CVO uses the profile identifier to determine which manifests to apply therefore your manifest must contain one or more profile annotations specifying applicable profiles.
See [the cluster-profiles enhancement](/enhancements/update/cluster-profiles.md) for details.
#### Cluster capabilities
Cluster capabilities support the inclusion or exclusion of optional OpenShift-core components.
See [the capability enhancement](/enhancements/installer/component-selection.md).
#### TechPreview
The CVO also considers feature-gate annotations when deciding whether to include a manifest.
See [the TechPreview manifest enhancement](/enhancements/update/cvo-techpreview-manifests.md) for details.
### What if I only want the CVO to create my resource, but never update it?
This is only applicable to cases where the contents of a resource are not managed, but the presence is required for
usability. Today the only known use-case is config.openshift.io, so that `oc edit foo.config.openshift.io` "just works".

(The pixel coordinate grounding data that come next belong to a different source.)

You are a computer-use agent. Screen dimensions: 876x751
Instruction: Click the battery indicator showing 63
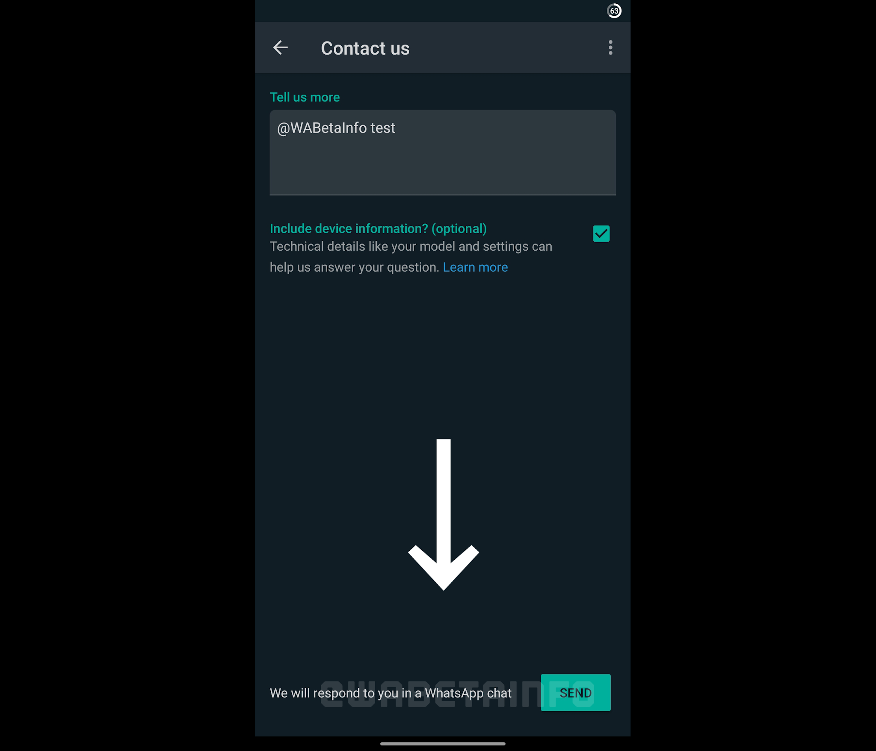(614, 11)
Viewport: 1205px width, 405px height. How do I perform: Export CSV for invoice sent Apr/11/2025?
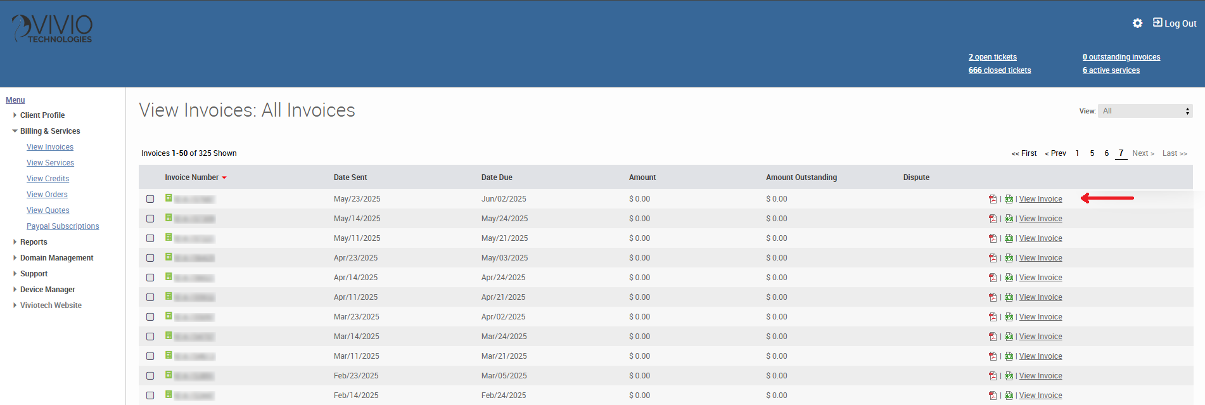[1009, 297]
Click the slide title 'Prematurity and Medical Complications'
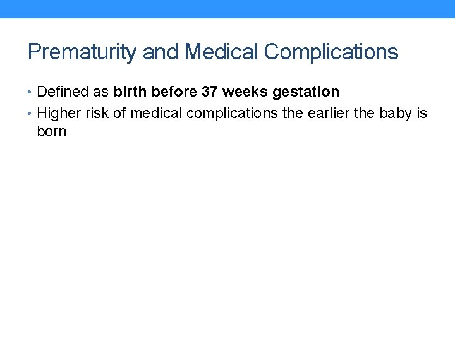The width and height of the screenshot is (455, 341). click(213, 52)
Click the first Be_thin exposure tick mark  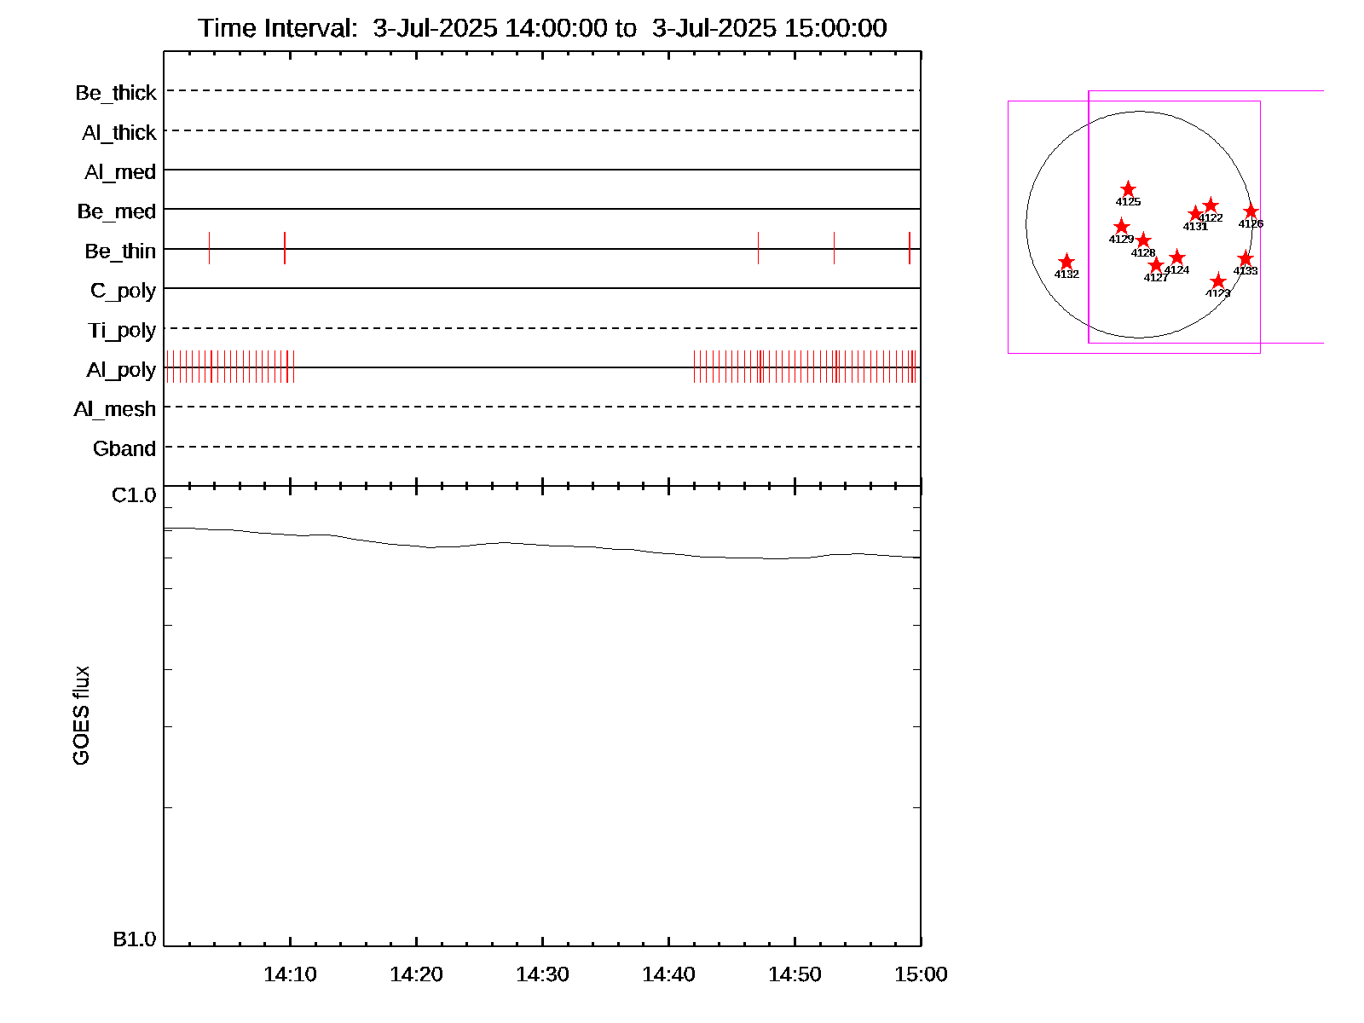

To do this, you can set the following metadata annotation:
```yaml
release.openshift.io/create-only: "true"
```
### How do I get added as a special run level?
Some operators need to run at a specific time in the release process (OLM, kube, openshift core operators, network, service CA). These components can ensure they run in a specific order across operators by prefixing their manifests with:
```linter
0000_<runlevel>_<dash-separated-component>_<manifest_filename>
```
For example, the Kube core operators run in runlevel 10-19 and have filenames like
```linter
0000_13_cluster-kube-scheduler-operator_03_crd.yaml
```
Assigned runlevels
- 00-04 - CVO
- 05 - cluster-config-operator
- 07 - Network operator
- 08 - DNS operator
- 09 - Service certificate authority and machine approver
- 10-29 - Kubernetes operators (master team)
- 30-39 - Machine API
- 50-59 - Operator-lifecycle manager
- 60-69 - OpenShift core operators (master team)
## How do I ensure the right images get used by my manifests?
Your manifests can contain a tag to the latest development image published by Origin. You’ll annotate your manifests by creating a file that identifies those images.
Assume you have two images in your manifests - `quay.io/openshift/origin-ingress-operator:latest` and `quay.io/openshift/origin-haproxy-router:latest`. Those correspond to the following tags `ingress-operator` and `haproxy-router` when the CI runs.
Create a file `image-references` in the /manifests dir with the following contents:
```yaml
kind: ImageStream
apiVersion: image.openshift.io/v1
spec:
tags:
- name: ingress-operator
from:
kind: DockerImage
Name: quay.io/openshift/origin-ingress-operator
- name: haproxy-router
from:
kind: DockerImage
Name: quay.io/openshift/origin-haproxy-router
```
The release tooling will read image-references and do the following operations:
Verify that the tags `ingress-operator` and `haproxy-router` exist from the release / CI tooling (in the image stream `openshift/origin-v4.0` on api.ci). If they don’t exist, you’ll get a build error.
Do a find and replace in your manifests (effectively a sed) that replaces `quay.io/openshift/origin-haproxy-router(:.*|@:.*)` with `registry.ci.openshift.org/openshift/origin-v4.0@sha256:<latest SHA for :haproxy-router>`
Store the fact that operator ingress-operator uses both of those images in a metadata file alongside the manifests
Bundle up your manifests and the metadata file as a docker image and push them to a registry
Later on, when someone wants to mirror a particular release, there will be tooling that can take the list of all images used by operators and mirror them to a new repo.
This pattern tries to balance between having the manifests in your source repo be able to deploy your latest upstream code *and* allowing us to get a full listing of all images used by various operators.